« Tout ce qui a été construit ici pendant toutes ces années avec lui a été enterré ici », se désole Roman, un jeune homme de 29 ans qui dit travailler dans l’informatique. Des centaines de Russes continuaient de défiler samedi 2 mars à Moscou devant la tombe d’Alexeï Navalny, principal détracteur de Vladimir Poutine, mort en prison, pour lui rendre hommage, au lendemain d’obsèques où des milliers de Moscovites s’étaient rassemblés malgré les mises en garde du Kremlin.
Dans l’après-midi et sous un soleil d’hiver, des dizaines de personnes faisaient la queue devant la sépulture de l’opposant, bouquets de fleurs en main, a constaté un journaliste de l’Agence France-Presse.
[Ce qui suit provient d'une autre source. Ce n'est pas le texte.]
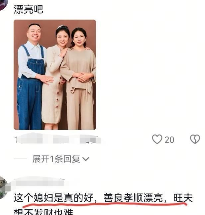Open the family photo attached to the comment
The width and height of the screenshot is (205, 215).
tap(55, 75)
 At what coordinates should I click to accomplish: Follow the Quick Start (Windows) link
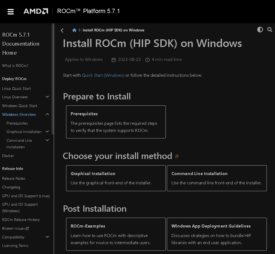(103, 75)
Comme la veille, la police avait installé des portiques de détection métalliques à l’entrée du cimetière. Certaines des personnes venues, dont beaucoup de jeunes qui constituent la base des soutiens de Navalny, passaient devant la tombe de l’opposant les larmes aux yeux.
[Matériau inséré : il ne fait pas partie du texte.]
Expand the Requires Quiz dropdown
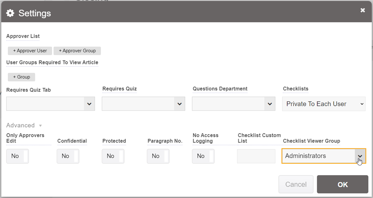This screenshot has width=373, height=198. pos(144,104)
La veille, certains avaient scandé « Non à la guerre ! » et d’autres slogans en faveur de Navalny, qualifiant notamment Poutine de « meurtrier » et appelant à la « libération des prisonniers politiques ».
Déjà présente vendredi, sa mère, Lioudmila Navalnaïa, s’est de nouveau recueillie samedi matin sur la tombe de son fils, largement recouverte de fleurs et de couronnes, au cimetière de Borissov, dans le sud de la capitale russe. Elle était accompagnée d’Alla Abrossimova, la mère de la veuve de M. Navalny, Ioulia Navalnaïa.

Sa femme, Ioulia Navalnaïa, ainsi que les deux enfants du couple et son frère, vivent à l’étranger et n’ont, eux, pas pu pas assister aux funérailles, où ils auraient pu être arrêtés pour opposition au Kremlin. La veuve d’Alexeï Navalny s’est engagée à poursuivre le travail de son mari et a déclaré à plusieurs reprises ces derniers jours que Vladimir Poutine l’avait « assassiné », ce que le Kremlin nie fermement.
128 personnes arrêtées vendredi
M. Navalny, le plus féroce critique de Vladimir Poutine depuis plus de dix ans, est mort le 16 février à l’âge de 47 ans dans une colonie pénitentiaire de l’Arctique, où il purgeait une peine de dix-neuf ans de prison pour « extrémisme ». Les multiples procès qui lui avaient été intentés avaient été largement dénoncés comme étant une manière de le punir pour son opposition à Vladimir Poutine.
L’ONG de défense des droits humains OVD-Info a déclaré que la police russe avait arrêté vendredi au moins 128 personnes participant à des hommages à Navalny dans 19 villes. Le Kremlin avait averti les sympathisants de l’opposant de potentielles sanctions en cas de participation à toute manifestation « non autorisée » à l’occasion de ces funérailles.
Les scènes de milliers de personnes défilant en soutien à M. Navalny, réclamant la fin de l’assaut russe en Ukraine et fustigeant le Kremlin, n’ont pas été vues en Russie depuis les premiers jours qui ont suivi l’ordre donné par Moscou à des centaines de milliers de soldats de franchir la frontière, à la fin de février 2022.